● Work required: Your answer must be an exact copy of the lines from the one containing "The height and" through the last line of the records below, with no pictures; please include nothing else.

● Screenshot grounding data:
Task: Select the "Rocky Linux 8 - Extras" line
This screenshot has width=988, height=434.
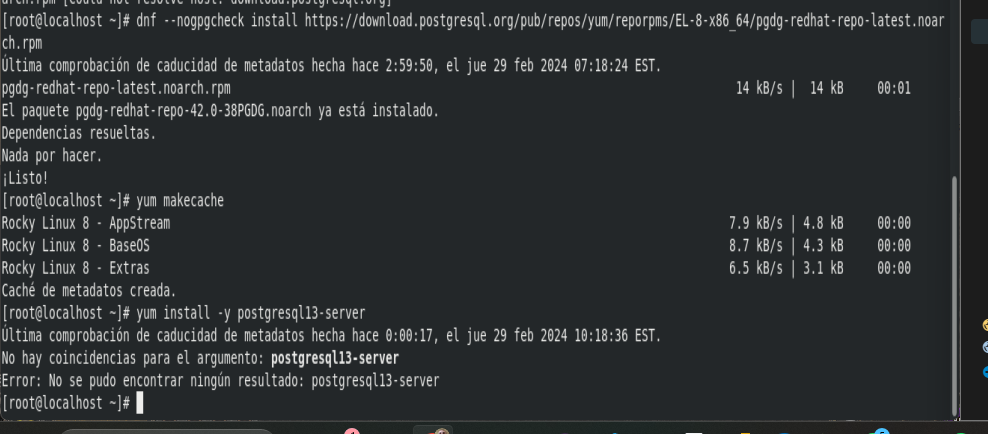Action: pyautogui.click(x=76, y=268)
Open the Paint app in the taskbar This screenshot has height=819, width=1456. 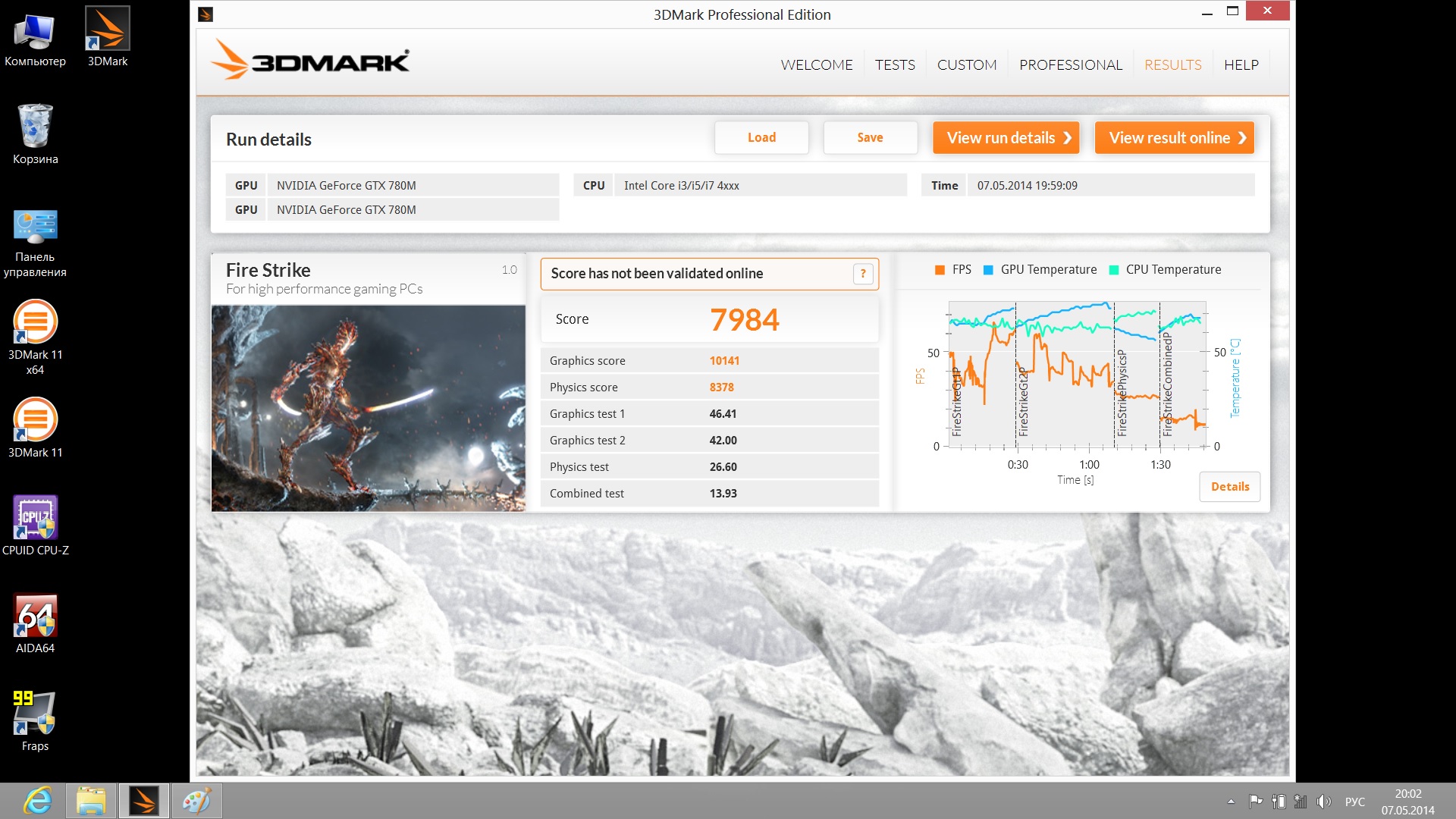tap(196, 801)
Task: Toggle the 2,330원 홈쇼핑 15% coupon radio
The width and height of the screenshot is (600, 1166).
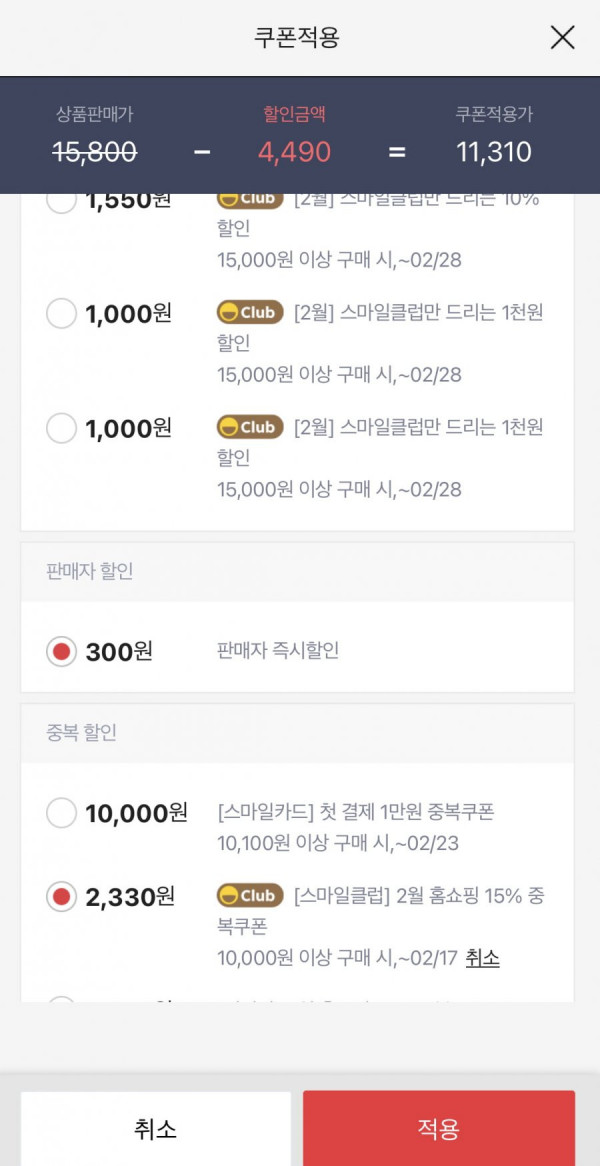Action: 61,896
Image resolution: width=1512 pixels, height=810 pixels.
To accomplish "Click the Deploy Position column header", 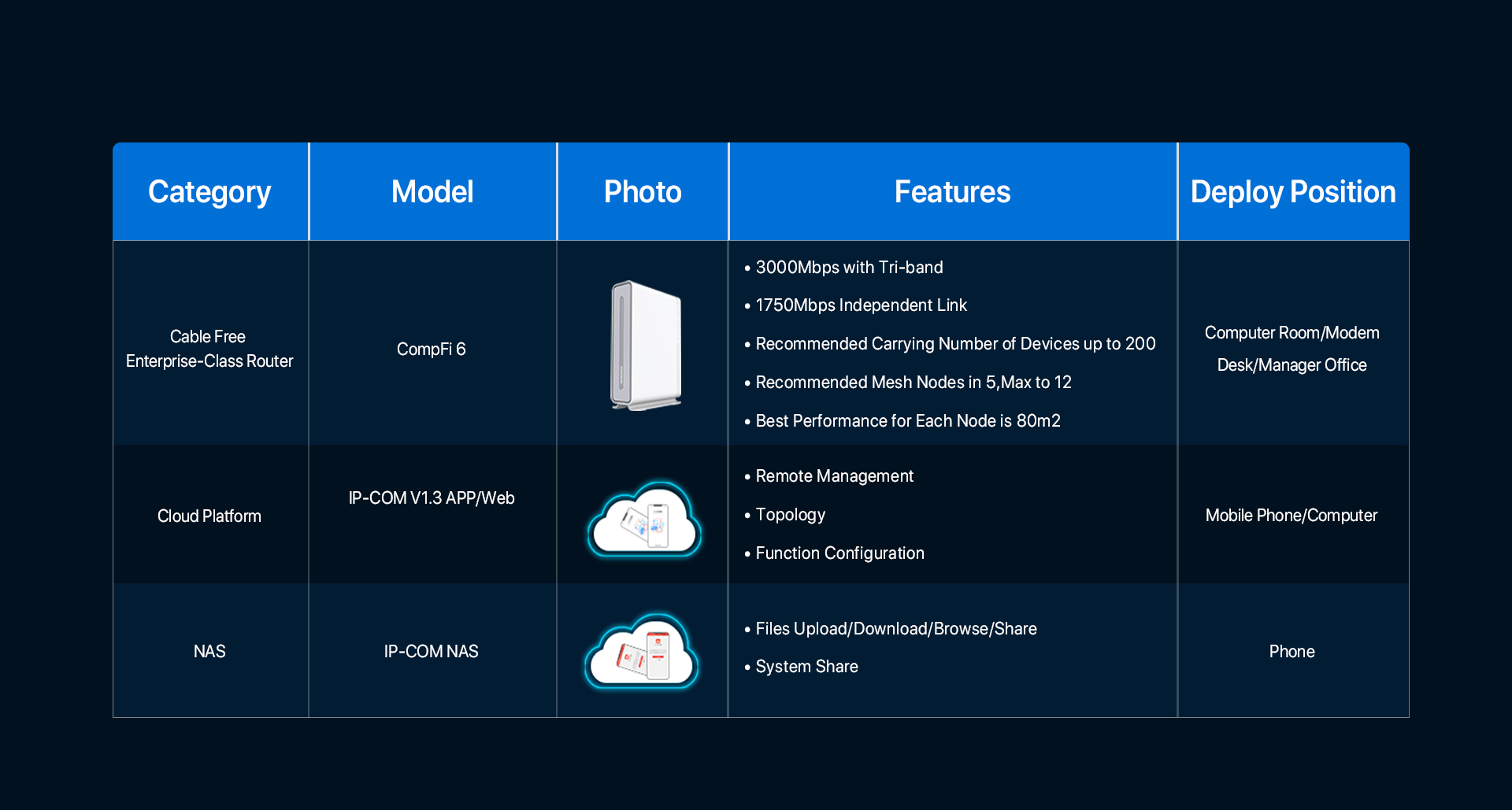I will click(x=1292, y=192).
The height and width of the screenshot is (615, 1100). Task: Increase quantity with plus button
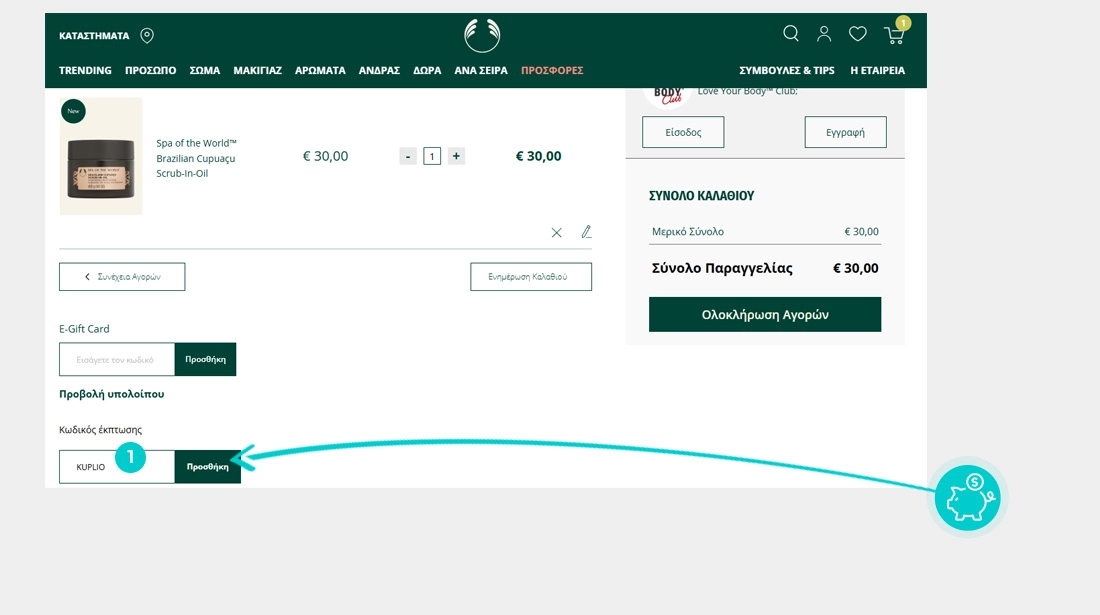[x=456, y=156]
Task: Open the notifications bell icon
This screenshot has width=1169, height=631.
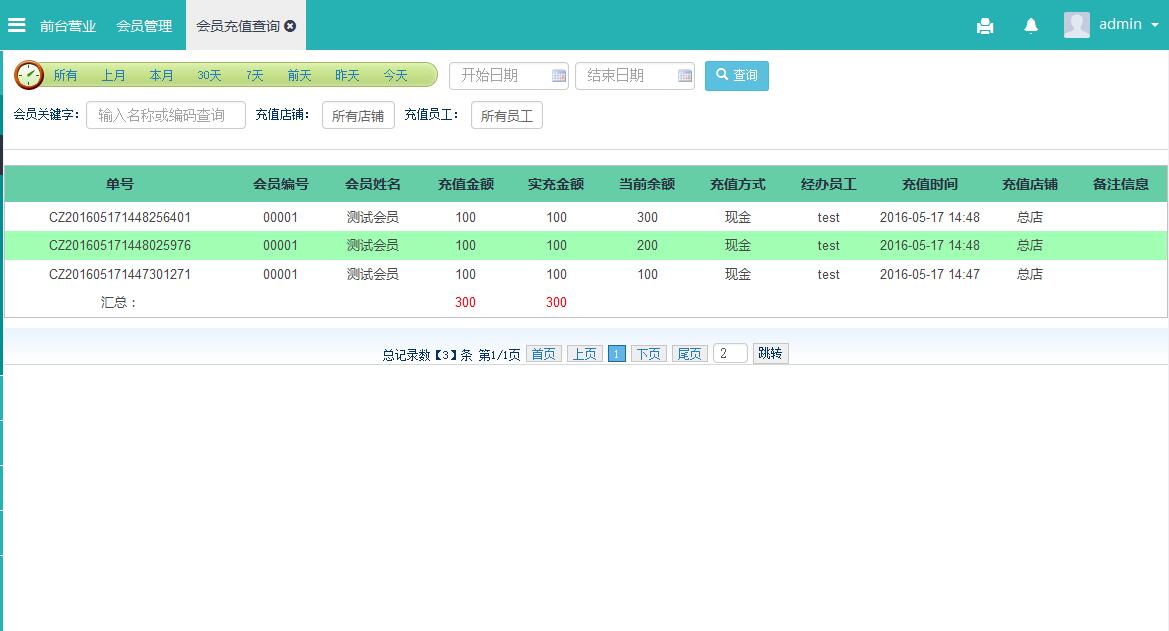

● Response for this exercise:
The height and width of the screenshot is (615, 1100). Task: Increase quantity with plus button
[x=456, y=156]
Task: Open the notifications bell icon
This screenshot has width=1169, height=631.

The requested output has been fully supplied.